Ho un'ultima domanda, forse più personale, ma nel quadro diplomatico. La stampa quotidiana italiana o internazionale si fa eco ogni giorno della sua diplomazia. Sembra che lei stia innovando, al di là della diplomazia bilaterale e multilaterale, e che utilizzi una diplomazia che chiamano "dell'emozione". In Vaticano, ai tempi di Giovanni Paolo II, veniva chiamata "diplomazia del cuore". Penso alle infermiere bulgare, ma penso anche a Ingrid Betancourt. Leggendo oggi il comunicato stampa, so che ha parlato degli ostaggi con il Santo Padre.
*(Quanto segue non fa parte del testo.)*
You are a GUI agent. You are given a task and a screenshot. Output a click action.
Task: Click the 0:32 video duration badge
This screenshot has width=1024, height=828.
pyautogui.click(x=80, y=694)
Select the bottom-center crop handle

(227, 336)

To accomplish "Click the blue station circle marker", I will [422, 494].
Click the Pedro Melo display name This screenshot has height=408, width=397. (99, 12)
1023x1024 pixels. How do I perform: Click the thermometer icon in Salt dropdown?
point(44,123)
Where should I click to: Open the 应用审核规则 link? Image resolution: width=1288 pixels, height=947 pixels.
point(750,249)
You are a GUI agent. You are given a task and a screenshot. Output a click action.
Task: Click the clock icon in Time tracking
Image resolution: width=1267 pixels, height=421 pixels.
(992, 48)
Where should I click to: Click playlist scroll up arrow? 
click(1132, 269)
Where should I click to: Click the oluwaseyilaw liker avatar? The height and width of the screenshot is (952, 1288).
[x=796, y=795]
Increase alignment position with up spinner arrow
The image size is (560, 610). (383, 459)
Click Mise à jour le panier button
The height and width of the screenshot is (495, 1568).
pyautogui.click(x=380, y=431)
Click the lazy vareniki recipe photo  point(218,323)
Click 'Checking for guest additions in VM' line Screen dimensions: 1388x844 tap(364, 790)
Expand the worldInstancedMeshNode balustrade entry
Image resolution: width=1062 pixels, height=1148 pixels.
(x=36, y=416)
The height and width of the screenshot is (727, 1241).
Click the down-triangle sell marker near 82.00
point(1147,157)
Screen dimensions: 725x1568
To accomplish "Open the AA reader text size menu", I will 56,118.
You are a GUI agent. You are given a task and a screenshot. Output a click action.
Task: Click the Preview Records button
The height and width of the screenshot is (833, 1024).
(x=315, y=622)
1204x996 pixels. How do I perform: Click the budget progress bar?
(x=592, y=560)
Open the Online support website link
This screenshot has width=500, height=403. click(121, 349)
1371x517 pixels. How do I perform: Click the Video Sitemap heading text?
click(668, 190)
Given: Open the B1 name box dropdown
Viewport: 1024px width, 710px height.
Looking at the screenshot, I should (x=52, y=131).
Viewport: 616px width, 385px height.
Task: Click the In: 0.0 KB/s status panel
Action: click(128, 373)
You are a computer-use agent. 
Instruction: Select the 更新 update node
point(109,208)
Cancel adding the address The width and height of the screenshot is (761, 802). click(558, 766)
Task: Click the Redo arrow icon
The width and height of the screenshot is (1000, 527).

Pensa che questa difesa dei diritti dell'uomo non abbia un prezzo e che tutto sia possibile?

La diplomazia del cuore è una bella espressione, ma non è perché si tratta della diplomazia che bisogna non mettervi il sentimento, il cuore. Forse proprio per questo la diplomazia ha così spesso fallito. E se all'improvviso ci mettessimo del cuore e del sentimento...

Io sono così e cerco di essere autentico, sincero, onesto, vero. Tuttavia non vedo come si possa fare diplomazia astraendosi da ogni forma di sentimento. Ho ringraziato il Santo Padre per le sue preghiere e per il suo messaggio affinché Ingrid Betancourt esca dall'inferno in cui si trova. Per quanto mi riguarda, farò tutto il possibile, fino all'ultimo secondo, perché ne esca.
Come ho fatto tutto il possibile perché ne uscissero le infermiere. Chiamare tutto questo "emozione"... compiango quelli che non l'hanno. Perché senza emozione non si può far nulla del potere che il popolo ti ha affidato. Io invece voglio fare qualcosa del potere che mi ha affidato, e questo qualcosa è essere utile.

Abbiamo un'ultima domanda. Il futuro dell'Europa è un tema che sta a cuore a Papa Benedetto XVI, e lei mi ha detto che ne avete parlato. Può aggiungere qualcosa su questo scambio?

L'Europa ha concluso una grande tappa con il Trattato semplificato e si è dotata di un gruppo di esperti. Deve ora passare ai fatti. La Francia assicurerà la presidenza dell'Europa dopo i nostri amici sloveni, il 1° luglio 2008. La Francia cercherà di diffondere l'idea di un'Europa dell'immigrazione, di una Europa della difesa e di un'Europa dell'ambiente, ossia di un'Europa che ha grandi ambizioni in materia di sviluppo duraturo. Per mostrare il cammino al mondo, occorre che il mondo smetta di danzare su un vulcano.